IT and the Scottish election

Being an IT Professional - whatever that means - I have been fascinated by the failure of the electronic vote counting machines in the Scottish parliament elections.

Sad, isn't it?

My main interest has been based around trying to uncover what went wrong. If I read the comments from DRS - the company behind the counting machines - can I discover what the real problem was? Or at least have a good guess?

Computerworld.com has the following section from a DRS spokesperson:

"The issue involved a blockage at the end of the counting process, which prevented consolidation of the data." The scanners used to count each vote -- or capture an image of unclear ballot papers for adjudication by the returning officer -- had worked without problems, she said.

The data "was secure in the system" but could not be consolidated into a format showing results that could be passed to returning officers. "That meant the results could not be announced."

The problem had been "a localized one," she said. "The majority [of counting centers] were absolutely fine."

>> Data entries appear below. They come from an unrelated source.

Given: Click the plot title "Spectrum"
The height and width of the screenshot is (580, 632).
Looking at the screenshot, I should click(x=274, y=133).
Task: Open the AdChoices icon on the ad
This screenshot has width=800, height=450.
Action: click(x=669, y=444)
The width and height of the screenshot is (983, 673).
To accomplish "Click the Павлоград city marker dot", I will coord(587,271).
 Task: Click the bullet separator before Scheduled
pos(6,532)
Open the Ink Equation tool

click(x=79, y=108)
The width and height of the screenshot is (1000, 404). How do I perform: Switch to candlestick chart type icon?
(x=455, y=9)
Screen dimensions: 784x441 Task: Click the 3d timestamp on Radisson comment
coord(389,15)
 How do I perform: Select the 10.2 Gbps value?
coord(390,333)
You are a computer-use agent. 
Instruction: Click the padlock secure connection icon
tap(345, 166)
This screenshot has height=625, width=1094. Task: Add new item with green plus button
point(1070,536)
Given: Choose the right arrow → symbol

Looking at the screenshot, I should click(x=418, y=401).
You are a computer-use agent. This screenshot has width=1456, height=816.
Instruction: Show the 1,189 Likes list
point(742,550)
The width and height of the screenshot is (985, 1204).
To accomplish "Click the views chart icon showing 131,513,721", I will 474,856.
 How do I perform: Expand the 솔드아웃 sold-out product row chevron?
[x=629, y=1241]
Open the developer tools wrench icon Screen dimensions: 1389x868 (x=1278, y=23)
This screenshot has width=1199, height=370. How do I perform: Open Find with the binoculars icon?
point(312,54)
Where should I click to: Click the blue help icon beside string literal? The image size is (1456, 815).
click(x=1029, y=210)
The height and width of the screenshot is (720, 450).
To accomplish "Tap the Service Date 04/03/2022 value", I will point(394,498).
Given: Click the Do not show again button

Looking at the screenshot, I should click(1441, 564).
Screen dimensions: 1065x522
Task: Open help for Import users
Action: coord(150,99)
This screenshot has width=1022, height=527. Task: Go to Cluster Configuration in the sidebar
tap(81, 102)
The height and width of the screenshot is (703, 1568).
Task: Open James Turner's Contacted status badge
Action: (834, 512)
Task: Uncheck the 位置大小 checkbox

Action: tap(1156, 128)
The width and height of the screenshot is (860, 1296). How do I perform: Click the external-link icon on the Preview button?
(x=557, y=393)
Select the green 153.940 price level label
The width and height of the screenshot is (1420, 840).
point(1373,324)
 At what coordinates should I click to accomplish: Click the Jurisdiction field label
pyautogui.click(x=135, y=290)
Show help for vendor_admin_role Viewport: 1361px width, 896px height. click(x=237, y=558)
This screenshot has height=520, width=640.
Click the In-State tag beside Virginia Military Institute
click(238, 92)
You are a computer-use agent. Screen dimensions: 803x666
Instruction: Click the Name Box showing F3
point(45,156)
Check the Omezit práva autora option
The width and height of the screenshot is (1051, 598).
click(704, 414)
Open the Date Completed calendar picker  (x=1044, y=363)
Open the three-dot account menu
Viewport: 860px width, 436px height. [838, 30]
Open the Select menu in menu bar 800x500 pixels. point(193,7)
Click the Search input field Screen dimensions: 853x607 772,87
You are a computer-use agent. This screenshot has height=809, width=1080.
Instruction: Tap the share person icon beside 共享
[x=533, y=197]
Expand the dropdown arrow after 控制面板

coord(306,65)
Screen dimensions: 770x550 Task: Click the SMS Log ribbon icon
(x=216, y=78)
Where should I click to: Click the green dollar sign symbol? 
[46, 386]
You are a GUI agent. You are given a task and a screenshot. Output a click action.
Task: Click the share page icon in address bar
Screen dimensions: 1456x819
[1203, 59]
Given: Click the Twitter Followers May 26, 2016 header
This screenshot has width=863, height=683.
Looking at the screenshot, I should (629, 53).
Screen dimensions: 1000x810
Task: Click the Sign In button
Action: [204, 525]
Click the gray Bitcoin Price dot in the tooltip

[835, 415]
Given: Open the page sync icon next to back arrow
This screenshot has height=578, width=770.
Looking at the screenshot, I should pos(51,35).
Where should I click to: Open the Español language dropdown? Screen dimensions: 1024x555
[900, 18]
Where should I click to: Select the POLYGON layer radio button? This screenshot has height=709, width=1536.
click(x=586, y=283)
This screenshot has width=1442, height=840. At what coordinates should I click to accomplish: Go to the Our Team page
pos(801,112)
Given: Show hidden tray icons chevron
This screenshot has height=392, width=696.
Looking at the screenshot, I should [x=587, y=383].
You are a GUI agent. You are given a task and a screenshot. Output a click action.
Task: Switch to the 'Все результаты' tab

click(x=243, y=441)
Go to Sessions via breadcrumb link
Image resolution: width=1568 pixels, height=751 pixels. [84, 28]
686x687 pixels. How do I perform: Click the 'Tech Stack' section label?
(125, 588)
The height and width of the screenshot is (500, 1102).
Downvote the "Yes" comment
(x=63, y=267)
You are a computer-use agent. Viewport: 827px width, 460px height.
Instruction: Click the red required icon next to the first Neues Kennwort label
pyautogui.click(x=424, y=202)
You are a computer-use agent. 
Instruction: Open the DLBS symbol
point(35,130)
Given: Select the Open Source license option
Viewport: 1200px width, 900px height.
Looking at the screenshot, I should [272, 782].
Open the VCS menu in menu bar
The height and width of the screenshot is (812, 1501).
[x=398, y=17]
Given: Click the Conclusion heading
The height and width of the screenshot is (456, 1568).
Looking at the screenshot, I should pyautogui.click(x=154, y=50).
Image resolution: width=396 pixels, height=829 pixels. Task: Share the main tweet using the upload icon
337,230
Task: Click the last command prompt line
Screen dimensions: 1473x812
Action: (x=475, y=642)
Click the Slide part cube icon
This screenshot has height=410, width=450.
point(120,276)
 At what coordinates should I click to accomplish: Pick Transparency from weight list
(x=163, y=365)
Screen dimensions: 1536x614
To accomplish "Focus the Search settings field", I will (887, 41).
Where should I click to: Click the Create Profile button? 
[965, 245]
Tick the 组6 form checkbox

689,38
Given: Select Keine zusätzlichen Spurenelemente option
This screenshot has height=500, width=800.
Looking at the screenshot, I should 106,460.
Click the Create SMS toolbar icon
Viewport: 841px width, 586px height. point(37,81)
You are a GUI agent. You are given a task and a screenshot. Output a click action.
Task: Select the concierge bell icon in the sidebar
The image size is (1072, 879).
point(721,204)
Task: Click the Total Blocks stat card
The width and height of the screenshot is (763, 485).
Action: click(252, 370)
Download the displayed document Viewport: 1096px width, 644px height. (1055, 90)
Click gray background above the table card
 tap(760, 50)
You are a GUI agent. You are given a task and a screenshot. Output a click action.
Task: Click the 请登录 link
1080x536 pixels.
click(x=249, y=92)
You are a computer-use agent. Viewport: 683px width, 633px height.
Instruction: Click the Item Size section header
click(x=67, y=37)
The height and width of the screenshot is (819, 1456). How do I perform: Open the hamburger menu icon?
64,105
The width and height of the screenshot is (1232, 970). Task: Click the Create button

Now, this doesn't give a great amount of detail away but I think it gives some idea of the architecture: there are scanners reading ballot papers at the front-line and these pass messages - images of the ballot paper - into a workflow. A good thing is that the data was "secure in the system," so the messages are atomically persisted. These messages then get passed to a central machine to be counted.

Ok. Nothing special. I know.

So I decided to look at the DRS website and a wonderful PDF which explains how it all works. It doesn't make things that much clearer but it does explain why there is a need for a central counting server; the VotaPad is supposed to be the end-user experience for a fully electronic voting experience. Seeing as the introduction of another piece of paper seemed to cause complete chaos, we can only be incredibly thankful that the Scottish office didn't decide to go the whole hog.

But still it is not clear what went wrong, all we hear is that:

"DRS Data & Research Services, which implemented the automated counting system, admitted it was experiencing problems with the 'consolidation' of the votes."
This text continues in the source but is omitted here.